Well, that is not really true. Going back through Alabama's last 17 games (beginning of the 2011 season), the Tide has allowed 15 touchdowns. That is an average of .8824 touchdowns per game. I shudder to think what this ratio would be for Ole Miss's 2011 squad.
Anyway, there is a statistical tool called the Poisson probability distribution that helps us calculate the probability of the occurrence of a rare event in some sort of dimension (space or time typically). In other words, the Poisson distribution can help calculate the probability of a team scoring y=0,1,2,... touchdowns against Bama. (The formula is p(y) = (h^(y)/y!)e^(-h) where h is the average value of y.)

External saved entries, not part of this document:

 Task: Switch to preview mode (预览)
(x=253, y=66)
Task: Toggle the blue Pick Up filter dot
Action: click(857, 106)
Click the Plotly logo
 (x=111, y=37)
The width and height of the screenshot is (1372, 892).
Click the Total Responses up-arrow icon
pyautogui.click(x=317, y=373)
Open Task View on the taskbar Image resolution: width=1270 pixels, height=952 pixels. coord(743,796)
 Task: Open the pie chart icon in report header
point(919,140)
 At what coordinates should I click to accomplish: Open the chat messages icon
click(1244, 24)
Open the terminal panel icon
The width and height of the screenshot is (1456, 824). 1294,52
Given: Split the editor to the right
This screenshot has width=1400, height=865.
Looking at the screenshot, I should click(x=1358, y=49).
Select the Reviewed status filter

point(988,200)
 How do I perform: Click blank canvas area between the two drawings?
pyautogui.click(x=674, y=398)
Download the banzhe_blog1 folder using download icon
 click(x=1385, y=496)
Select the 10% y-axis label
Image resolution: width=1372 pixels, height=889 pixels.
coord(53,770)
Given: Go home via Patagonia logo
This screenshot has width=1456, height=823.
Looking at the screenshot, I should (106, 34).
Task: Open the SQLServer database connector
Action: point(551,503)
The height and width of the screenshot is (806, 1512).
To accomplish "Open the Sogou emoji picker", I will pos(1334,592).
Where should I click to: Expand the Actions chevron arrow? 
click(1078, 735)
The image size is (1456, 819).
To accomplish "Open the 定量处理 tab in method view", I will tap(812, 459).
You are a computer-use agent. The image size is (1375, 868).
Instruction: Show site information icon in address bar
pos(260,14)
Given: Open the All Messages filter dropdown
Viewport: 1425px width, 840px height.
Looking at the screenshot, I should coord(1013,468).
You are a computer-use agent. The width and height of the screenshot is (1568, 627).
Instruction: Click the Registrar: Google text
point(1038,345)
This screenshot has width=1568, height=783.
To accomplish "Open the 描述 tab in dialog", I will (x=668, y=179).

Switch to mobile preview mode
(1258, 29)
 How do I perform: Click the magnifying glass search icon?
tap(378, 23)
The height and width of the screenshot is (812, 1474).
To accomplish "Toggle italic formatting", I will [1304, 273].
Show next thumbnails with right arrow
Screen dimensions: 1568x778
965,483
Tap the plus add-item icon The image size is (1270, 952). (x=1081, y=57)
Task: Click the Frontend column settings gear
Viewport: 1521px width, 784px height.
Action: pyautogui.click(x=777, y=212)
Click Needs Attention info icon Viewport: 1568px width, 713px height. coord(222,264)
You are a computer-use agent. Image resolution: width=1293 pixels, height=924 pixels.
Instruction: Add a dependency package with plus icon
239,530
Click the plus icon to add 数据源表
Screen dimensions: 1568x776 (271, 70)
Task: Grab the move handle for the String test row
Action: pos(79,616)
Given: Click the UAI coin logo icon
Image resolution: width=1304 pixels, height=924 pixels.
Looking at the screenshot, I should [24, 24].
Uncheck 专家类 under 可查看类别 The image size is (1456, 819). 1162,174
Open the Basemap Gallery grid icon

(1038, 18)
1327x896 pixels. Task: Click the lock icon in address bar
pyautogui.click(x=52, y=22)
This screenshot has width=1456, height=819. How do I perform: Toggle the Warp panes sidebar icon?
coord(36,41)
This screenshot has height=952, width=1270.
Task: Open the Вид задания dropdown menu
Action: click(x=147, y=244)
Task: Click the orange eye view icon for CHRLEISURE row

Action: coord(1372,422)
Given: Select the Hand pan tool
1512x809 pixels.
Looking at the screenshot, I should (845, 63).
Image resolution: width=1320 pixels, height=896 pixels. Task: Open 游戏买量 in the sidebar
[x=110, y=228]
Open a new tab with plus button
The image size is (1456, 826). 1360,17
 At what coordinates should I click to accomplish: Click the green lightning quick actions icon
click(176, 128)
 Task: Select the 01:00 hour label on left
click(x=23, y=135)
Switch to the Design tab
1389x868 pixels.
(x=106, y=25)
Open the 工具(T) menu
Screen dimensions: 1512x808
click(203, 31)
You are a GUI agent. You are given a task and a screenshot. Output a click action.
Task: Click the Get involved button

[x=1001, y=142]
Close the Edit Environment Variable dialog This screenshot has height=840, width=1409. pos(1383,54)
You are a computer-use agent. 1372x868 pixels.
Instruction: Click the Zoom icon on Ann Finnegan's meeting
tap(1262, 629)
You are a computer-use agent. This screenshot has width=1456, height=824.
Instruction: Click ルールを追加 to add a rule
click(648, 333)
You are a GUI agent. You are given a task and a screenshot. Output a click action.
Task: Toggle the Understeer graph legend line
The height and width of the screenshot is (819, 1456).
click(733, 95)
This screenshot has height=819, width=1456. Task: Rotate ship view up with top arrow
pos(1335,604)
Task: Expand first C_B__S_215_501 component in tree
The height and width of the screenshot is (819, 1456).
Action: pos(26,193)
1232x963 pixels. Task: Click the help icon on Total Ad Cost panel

What I am saying is this: the probability of Ole Miss scoring 0 touchdowns against Alabama is
p(0) = ((.8824)^0/0!)e^(-.8824) = .4138.*
So the probability of Ole Miss scoring at least 1 touchdown is 1 - .4138 = .5862.
Below I have listed the probability of scoring exactly y touchdowns for a few values:
p(0) = .4138
p(1) = .3651
p(2) = .1611
p(3) = .0474
p(4) = .0105
* The fallacy here is that we are assuming that every offense has an equal chance of scoring and that there is no such thing as playing a good game or a bad game. Still, it is a pretty accurate measure, because we can think that an average offense playing the way they normally would against Alabama would score with these probabilities.
EDIT: I realized that I never really answered the question. You can make your guess with the probabilities listed above, but the estimated number of TD's for a Poisson distribution is h. So the expected number of TD's is .8... so since I would consider Ole Miss to be an above average offense, I'd say we will score one touchdown.